--- Exercise objective ---
Find the line with "Task: Click the search magnifier icon" and the line with "Task: Click the white end of the colorbar" in the entries below; output exactly those two lines, every line between them, and no others.

╭──

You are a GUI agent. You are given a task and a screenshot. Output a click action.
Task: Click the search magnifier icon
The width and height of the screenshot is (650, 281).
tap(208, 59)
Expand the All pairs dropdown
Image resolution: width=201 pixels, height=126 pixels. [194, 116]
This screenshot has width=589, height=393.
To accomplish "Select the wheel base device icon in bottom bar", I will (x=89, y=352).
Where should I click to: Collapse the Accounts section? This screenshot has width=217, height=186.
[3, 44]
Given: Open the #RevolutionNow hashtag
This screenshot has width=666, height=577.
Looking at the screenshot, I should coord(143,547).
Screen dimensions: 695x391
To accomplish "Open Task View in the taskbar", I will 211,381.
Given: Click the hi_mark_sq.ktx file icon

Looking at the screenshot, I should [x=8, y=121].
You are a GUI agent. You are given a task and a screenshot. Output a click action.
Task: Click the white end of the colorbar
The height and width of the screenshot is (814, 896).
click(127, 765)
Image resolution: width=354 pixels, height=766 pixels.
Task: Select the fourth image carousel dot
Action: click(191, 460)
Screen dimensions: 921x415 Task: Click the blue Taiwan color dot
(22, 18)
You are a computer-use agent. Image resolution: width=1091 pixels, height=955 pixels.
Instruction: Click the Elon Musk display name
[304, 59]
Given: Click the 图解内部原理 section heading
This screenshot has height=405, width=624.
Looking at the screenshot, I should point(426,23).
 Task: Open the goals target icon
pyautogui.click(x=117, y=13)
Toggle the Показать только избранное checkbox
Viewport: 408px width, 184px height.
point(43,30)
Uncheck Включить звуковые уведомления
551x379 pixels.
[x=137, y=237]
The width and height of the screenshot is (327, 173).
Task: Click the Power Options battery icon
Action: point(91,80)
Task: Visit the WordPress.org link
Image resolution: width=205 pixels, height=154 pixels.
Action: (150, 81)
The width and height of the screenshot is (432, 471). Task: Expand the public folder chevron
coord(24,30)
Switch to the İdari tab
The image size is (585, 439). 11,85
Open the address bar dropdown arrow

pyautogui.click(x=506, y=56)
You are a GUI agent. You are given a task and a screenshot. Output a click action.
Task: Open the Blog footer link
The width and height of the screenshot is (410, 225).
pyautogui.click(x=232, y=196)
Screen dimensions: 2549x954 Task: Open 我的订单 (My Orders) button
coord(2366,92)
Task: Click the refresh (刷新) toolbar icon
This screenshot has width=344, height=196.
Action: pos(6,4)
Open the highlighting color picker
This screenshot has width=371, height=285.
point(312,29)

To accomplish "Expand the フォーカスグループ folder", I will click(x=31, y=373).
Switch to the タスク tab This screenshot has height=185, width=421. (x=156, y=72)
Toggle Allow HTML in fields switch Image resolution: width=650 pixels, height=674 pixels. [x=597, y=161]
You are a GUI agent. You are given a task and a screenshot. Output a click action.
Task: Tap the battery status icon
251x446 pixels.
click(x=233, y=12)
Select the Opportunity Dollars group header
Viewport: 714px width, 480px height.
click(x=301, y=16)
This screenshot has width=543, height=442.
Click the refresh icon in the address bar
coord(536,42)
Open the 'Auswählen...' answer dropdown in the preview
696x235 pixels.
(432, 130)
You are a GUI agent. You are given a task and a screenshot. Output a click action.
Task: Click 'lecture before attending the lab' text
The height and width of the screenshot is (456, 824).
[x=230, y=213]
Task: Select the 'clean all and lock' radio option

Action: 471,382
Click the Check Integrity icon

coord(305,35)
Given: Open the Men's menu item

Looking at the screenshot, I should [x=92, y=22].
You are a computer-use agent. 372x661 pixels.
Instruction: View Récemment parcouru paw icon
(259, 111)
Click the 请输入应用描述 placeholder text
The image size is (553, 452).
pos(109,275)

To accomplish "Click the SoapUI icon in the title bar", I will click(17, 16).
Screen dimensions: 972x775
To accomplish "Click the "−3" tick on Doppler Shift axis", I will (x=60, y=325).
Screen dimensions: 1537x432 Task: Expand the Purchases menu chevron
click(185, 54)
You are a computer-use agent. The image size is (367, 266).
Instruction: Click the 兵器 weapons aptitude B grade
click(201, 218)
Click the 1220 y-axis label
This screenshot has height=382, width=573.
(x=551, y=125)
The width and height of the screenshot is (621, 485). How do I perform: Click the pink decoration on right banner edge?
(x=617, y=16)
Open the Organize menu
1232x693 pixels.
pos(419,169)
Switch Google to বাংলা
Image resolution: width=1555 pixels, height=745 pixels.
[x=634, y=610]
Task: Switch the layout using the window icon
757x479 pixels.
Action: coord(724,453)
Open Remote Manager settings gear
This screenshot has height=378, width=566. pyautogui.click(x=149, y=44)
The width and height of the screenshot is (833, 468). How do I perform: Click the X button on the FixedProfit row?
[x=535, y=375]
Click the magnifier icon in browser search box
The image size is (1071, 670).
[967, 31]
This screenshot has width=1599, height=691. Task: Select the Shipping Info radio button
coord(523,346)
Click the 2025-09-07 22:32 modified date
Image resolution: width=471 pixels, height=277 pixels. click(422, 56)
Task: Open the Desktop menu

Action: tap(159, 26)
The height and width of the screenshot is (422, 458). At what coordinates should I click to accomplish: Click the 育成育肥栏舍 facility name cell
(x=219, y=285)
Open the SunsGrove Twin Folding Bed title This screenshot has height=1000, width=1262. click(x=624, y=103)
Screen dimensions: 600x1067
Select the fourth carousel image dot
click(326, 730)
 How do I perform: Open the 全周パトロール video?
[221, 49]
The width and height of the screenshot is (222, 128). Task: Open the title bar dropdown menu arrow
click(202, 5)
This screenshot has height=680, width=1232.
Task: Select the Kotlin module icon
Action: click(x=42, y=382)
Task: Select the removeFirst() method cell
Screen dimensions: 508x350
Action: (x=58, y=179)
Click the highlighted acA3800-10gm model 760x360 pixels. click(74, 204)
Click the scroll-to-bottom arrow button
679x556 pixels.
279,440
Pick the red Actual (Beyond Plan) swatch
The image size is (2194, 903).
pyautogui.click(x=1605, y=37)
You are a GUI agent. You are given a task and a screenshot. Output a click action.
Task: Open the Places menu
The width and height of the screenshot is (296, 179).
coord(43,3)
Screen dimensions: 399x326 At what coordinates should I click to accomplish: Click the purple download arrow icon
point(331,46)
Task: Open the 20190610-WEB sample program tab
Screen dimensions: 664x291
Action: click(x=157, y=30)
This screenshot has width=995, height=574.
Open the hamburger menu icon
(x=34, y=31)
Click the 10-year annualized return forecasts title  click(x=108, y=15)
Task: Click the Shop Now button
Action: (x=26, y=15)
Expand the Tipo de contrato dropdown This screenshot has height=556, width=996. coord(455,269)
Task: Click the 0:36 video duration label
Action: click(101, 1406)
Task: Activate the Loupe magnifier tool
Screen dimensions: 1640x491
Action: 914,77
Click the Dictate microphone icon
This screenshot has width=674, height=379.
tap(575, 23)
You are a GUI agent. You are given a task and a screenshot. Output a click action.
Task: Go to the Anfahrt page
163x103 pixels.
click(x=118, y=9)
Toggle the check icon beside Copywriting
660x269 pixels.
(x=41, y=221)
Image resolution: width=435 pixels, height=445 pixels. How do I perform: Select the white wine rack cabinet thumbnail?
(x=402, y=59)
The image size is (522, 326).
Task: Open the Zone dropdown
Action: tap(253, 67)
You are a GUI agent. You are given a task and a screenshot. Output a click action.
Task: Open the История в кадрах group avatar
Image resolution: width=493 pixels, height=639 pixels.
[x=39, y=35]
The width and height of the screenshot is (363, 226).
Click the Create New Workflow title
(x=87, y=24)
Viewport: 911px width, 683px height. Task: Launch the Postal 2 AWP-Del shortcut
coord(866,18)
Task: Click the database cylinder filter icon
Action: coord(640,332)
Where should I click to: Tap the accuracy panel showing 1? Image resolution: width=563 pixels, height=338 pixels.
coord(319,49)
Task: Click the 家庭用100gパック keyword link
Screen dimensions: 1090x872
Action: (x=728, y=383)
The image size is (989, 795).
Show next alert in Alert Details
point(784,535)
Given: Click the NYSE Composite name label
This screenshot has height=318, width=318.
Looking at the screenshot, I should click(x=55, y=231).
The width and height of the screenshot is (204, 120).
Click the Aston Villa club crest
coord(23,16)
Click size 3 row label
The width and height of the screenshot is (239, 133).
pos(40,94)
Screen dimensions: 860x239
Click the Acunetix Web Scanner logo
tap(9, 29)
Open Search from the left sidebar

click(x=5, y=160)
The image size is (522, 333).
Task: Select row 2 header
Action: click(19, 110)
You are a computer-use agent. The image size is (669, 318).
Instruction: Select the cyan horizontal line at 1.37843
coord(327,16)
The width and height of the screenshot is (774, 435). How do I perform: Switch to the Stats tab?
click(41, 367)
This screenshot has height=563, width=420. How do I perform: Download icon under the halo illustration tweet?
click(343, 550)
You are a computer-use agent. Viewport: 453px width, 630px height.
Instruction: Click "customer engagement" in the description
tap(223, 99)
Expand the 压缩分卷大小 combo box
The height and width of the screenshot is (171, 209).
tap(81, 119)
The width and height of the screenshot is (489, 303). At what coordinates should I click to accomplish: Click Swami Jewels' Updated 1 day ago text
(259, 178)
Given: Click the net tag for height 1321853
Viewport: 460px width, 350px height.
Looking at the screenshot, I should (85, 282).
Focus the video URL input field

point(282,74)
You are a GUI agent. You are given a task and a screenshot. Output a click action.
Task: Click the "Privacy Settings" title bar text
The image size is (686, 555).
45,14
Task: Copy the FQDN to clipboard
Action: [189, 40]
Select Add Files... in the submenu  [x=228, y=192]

╰──

--- Finished task ---
Task: Click the search magnifier icon
The width and height of the screenshot is (650, 281).
tap(208, 59)
Expand the All pairs dropdown
Image resolution: width=201 pixels, height=126 pixels. [194, 116]
This screenshot has width=589, height=393.
To accomplish "Select the wheel base device icon in bottom bar", I will (x=89, y=352).
Where should I click to: Collapse the Accounts section? This screenshot has width=217, height=186.
[3, 44]
Given: Open the #RevolutionNow hashtag
This screenshot has width=666, height=577.
Looking at the screenshot, I should coord(143,547).
Screen dimensions: 695x391
To accomplish "Open Task View in the taskbar", I will 211,381.
Given: Click the hi_mark_sq.ktx file icon

Looking at the screenshot, I should [x=8, y=121].
You are a GUI agent. You are given a task and a screenshot. Output a click action.
Task: Click the white end of the colorbar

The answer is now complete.